Naylor's Canberra
freshly squeezed pulp noir


Wednesday, September 10, 2003  

Instalment 30: pages 122 - 126 [Elliot speaks to David, Marina's father, about what Marina discovered of his business dealings]

David sighed.

“I was storing some documents at home. In the safe. She knew the combination, sometimes left things there. She must have found them. They were annexes, schedules. Additions to the environmental impact statement for High Trees the consultant chose …” He caught my eye for a moment. “All right, was persuaded, to leave off. Nothing major, just bits and pieces. Taken together they might have given a misleading picture. Part of the development pitch was on-site preliminary sewage treatment and partial water recycling for gardens. Revolutionary potential for reducing water waste and impact on the city sewage system. Some of the annexes dealt with the risk and consequences of any overflow of raw sewage straight into the Molongolo river system. But it wasn’t really a risk, so we left it out. The proposal made it cheaper for the Territory government to hook the site to the city sewage and looked green on paper as well.”

“Looked green?”

“Was green,” he muttered, waving a hand at me. He carried on in a lower, more urgent tone as he sunk into his chair, his little burst of commanding presence spent. “Besides, Elliot, somewhere, you already know where she is. If anyone has the answer, it’d be you. Marina never thought I knew her. But I know that much.”
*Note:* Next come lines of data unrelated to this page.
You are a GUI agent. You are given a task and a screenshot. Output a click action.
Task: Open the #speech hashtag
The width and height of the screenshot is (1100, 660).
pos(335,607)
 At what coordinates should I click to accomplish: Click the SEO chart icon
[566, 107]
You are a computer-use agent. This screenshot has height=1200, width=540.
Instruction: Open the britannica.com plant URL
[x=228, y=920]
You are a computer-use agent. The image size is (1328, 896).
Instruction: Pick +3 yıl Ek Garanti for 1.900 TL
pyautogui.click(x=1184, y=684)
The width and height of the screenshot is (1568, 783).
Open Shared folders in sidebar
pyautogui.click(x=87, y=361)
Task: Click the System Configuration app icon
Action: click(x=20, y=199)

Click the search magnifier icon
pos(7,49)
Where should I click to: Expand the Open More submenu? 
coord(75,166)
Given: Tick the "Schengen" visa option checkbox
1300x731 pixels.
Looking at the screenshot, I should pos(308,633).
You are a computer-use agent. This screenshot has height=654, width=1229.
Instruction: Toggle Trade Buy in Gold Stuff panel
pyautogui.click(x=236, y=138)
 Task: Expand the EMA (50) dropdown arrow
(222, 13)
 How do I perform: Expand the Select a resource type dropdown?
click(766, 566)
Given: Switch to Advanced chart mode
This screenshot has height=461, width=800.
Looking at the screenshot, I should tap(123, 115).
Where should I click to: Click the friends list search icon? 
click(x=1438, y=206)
In the increasingly orange light, his face became a different country, one less resilient, more arid, mined of everything fertile and then left stripped, riven with old dry channels and fissures. In that light I almost thought that it was my fury that had baked him to this handful of reddening dirt that any angry gust would scatter.

“Find her,” he said, at last. “Find her before they do. They’ll be looking too, now. But make sure it’s you that finds her. We can contain the damage, if it’s you.”

It was only when I hit the street that I realised Carmichael might still be hiding something. He’d also said to find her before “they” do, without telling me if “they” still meant the police. Had Marina not just seen the missing reports, but taken them? Were those the missing documents that had led to the nastnasty little exchange Daphne overheard? If she’d stolen documents belonging to Bob Mitchell she could well be in trouble – but how could that involve Jenny? Who got killed over environmental planning issues?

The Wig and Pen wasn’t far away, but I walked the long way round, trying to let some of my anger simmer off before seeing Danielle.

The Pen is a Canberra institution, possibly the longest continuously operated pub in town and it boasts its own, tiny award-winning brewery. The faux-English alehouse interior is a weird addition to a seventies concrete and pebblecrete grey-brown office block, but no matter. Danielle was sitting near the bar, not difficult given the size of the place, the tea-coloured cloudiness of a lemon lime and bitters in front of her, idly turning the pages of the Canberra Times.

“Hi,” she said. “I called Eva. Let her know she was better off waiting for you at home.”
“Thanks for that.”

“So, how are you feeling?” she asked.

I exhaled. “I should ask you the same thing. You haven’t been questioned by police before.”

She shook her head. “We’ve been over me. You’ve had about the worst morning I can think of. So what did David Carmichael want?”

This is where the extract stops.